**Task objective**
Please set down exactly the lines of the listing below from the line containing "This screenshot has width=1370, height=896." through the line containing "Task: Toggle transparency grid in viewer", both lines included, leaving out all other lines.

**Exercise material**
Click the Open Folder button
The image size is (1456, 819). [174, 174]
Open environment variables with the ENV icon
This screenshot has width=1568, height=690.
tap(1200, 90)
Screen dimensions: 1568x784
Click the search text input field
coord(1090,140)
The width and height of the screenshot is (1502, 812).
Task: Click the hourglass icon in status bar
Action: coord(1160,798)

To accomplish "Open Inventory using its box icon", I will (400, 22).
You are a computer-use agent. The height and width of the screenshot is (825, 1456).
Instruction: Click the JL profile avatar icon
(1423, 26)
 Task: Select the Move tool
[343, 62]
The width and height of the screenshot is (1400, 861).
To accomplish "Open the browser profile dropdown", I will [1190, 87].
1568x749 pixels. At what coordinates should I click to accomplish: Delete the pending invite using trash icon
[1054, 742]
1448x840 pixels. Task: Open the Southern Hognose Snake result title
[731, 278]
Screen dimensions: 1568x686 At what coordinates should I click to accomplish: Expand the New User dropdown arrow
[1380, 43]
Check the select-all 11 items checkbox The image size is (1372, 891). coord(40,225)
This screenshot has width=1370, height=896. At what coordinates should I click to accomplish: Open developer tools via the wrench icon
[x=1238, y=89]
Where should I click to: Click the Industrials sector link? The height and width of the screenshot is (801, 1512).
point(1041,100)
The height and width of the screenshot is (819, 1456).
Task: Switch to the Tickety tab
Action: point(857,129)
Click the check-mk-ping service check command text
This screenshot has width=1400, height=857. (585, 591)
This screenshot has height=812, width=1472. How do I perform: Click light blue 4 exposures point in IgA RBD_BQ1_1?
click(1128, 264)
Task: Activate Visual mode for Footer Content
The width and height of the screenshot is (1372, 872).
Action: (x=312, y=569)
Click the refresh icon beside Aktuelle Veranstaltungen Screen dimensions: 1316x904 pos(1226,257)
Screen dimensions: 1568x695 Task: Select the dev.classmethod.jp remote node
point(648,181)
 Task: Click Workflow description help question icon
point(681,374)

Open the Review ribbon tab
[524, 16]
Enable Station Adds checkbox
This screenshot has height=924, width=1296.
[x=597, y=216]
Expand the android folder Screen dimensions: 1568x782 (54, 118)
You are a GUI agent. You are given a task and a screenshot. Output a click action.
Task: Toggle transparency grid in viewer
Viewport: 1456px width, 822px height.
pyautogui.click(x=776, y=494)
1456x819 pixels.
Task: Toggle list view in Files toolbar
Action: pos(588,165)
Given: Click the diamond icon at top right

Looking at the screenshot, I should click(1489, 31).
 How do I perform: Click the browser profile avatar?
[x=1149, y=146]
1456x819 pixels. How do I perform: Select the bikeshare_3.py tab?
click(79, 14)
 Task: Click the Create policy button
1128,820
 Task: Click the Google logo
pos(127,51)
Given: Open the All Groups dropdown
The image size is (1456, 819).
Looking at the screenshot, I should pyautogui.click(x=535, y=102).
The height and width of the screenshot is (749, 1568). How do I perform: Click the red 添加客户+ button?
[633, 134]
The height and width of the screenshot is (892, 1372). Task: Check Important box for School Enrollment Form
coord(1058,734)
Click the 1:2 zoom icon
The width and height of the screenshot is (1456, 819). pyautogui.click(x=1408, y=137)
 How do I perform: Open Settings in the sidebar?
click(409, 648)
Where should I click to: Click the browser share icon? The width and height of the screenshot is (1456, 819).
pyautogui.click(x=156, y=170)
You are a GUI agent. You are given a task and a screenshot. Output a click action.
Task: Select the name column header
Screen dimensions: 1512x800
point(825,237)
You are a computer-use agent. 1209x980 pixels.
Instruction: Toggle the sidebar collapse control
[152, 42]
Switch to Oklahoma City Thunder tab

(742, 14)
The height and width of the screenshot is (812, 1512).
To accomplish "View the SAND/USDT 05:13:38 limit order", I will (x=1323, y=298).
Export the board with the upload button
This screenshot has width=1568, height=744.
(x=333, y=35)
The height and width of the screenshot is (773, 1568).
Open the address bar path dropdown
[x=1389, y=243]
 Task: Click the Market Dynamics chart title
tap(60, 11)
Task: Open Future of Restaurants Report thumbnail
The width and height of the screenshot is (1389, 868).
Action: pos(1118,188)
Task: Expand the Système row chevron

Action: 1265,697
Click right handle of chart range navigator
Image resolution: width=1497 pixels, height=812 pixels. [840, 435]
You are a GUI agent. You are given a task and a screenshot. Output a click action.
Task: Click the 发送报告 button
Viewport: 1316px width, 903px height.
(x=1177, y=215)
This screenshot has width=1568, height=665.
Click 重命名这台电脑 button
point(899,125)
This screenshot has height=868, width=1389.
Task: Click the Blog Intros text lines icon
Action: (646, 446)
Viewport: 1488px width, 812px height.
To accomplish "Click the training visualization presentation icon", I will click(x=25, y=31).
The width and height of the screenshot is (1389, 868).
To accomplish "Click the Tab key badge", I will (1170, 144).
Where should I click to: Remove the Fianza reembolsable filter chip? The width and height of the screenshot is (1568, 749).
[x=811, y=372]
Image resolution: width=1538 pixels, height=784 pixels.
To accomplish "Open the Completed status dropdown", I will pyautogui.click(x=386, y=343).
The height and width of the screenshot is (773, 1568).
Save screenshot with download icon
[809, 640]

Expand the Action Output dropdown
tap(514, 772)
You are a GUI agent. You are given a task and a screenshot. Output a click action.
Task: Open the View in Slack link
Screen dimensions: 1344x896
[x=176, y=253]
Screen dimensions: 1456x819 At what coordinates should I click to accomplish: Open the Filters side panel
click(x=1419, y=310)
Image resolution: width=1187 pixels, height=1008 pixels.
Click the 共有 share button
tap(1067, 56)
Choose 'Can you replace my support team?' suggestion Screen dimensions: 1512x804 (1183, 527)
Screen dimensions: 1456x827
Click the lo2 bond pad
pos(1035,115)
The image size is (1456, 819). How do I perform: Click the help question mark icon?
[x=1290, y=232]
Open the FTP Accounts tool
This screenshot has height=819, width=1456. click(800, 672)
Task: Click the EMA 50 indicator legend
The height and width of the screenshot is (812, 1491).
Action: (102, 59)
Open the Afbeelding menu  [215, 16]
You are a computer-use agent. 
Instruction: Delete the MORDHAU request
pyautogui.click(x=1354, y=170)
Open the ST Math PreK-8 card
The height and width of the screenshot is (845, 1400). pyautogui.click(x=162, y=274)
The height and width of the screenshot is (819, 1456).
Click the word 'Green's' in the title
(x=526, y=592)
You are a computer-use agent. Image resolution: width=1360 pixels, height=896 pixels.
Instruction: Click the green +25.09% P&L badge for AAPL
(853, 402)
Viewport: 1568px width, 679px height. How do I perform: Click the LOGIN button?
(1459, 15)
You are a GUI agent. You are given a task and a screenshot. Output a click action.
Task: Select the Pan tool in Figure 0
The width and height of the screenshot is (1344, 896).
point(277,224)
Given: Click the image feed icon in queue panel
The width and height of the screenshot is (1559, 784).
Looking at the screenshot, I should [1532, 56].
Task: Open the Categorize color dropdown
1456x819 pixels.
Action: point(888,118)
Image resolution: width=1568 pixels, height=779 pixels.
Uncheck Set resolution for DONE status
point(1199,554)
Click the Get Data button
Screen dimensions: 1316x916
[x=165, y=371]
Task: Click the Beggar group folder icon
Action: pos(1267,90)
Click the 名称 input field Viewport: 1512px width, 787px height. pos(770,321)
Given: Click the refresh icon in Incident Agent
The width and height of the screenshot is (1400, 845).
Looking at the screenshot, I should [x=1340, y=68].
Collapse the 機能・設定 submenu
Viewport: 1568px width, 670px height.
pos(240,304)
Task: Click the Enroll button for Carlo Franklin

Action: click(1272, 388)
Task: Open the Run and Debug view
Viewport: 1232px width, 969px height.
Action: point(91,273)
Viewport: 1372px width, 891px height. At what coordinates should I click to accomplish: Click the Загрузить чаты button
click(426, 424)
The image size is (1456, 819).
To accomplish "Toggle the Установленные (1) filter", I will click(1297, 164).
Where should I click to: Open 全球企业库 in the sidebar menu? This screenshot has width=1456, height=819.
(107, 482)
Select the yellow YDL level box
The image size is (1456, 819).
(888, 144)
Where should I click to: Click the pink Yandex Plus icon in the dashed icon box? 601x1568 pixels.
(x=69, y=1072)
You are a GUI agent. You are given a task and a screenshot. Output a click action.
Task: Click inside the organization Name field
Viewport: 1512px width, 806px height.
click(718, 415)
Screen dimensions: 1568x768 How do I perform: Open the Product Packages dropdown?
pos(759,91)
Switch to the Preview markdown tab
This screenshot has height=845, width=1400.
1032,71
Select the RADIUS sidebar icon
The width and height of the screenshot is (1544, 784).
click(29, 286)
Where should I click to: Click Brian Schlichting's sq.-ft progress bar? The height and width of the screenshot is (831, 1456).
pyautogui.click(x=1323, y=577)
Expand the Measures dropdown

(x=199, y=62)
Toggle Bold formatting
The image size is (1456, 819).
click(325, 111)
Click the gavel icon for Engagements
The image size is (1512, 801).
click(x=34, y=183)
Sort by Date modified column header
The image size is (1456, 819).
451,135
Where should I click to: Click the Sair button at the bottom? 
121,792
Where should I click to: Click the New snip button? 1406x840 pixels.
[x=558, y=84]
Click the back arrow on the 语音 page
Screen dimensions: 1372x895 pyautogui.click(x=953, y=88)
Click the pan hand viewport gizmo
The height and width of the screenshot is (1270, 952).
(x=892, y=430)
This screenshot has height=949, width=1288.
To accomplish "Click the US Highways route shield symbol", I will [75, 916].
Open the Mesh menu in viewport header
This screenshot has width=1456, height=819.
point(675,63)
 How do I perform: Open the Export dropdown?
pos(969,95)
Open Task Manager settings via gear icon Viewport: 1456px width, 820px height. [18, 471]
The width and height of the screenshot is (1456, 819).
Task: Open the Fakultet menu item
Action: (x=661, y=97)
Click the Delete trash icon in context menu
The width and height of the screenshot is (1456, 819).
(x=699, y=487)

**Solution to this exercise**
This screenshot has width=1370, height=896. At what coordinates should I click to accomplish: Open developer tools via the wrench icon
[x=1238, y=89]
Where should I click to: Click the Industrials sector link? The height and width of the screenshot is (801, 1512).
point(1041,100)
The height and width of the screenshot is (819, 1456).
Task: Switch to the Tickety tab
Action: point(857,129)
Click the check-mk-ping service check command text
This screenshot has width=1400, height=857. (585, 591)
This screenshot has height=812, width=1472. How do I perform: Click light blue 4 exposures point in IgA RBD_BQ1_1?
click(1128, 264)
Task: Activate Visual mode for Footer Content
The width and height of the screenshot is (1372, 872).
Action: (x=312, y=569)
Click the refresh icon beside Aktuelle Veranstaltungen Screen dimensions: 1316x904 pos(1226,257)
Screen dimensions: 1568x695 Task: Select the dev.classmethod.jp remote node
point(648,181)
 Task: Click Workflow description help question icon
point(681,374)

Open the Review ribbon tab
[524, 16]
Enable Station Adds checkbox
This screenshot has height=924, width=1296.
[x=597, y=216]
Expand the android folder Screen dimensions: 1568x782 (54, 118)
You are a GUI agent. You are given a task and a screenshot. Output a click action.
Task: Toggle transparency grid in viewer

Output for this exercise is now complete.